### Exercise aim
Give the lines below again exactly, starting with the line that holds "JumpStart Ventures (1219, 96)" and going on through the line that holds "EVE-Online (893, 1021)".

### Information
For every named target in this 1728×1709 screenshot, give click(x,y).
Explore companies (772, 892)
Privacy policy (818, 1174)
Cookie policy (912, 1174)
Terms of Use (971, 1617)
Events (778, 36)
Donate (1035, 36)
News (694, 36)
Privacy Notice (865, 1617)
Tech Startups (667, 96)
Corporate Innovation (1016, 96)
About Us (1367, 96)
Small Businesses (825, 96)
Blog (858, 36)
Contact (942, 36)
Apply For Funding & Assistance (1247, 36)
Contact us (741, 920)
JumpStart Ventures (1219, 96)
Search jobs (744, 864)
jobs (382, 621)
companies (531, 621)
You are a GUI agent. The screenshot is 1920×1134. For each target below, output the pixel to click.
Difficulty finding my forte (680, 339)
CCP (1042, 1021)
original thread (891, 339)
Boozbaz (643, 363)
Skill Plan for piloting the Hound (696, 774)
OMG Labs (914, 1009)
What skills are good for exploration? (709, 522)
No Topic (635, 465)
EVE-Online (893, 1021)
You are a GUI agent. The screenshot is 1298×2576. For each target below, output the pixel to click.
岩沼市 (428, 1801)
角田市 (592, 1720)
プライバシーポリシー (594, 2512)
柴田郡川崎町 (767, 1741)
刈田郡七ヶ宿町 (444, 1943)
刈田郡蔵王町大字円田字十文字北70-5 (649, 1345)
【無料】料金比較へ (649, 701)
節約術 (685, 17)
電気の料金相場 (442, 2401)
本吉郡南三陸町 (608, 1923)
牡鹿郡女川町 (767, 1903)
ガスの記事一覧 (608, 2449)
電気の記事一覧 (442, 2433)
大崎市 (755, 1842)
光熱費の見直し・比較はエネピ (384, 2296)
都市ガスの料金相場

### Answer for the task
JumpStart Ventures (1219, 96)
Search jobs (744, 864)
jobs (382, 621)
companies (531, 621)
You are a GUI agent. The screenshot is 1920×1134. For each target below, output the pixel to click.
Difficulty finding my forte (680, 339)
CCP (1042, 1021)
original thread (891, 339)
Boozbaz (643, 363)
Skill Plan for piloting the Hound (696, 774)
OMG Labs (914, 1009)
What skills are good for exploration? (709, 522)
No Topic (635, 465)
EVE-Online (893, 1021)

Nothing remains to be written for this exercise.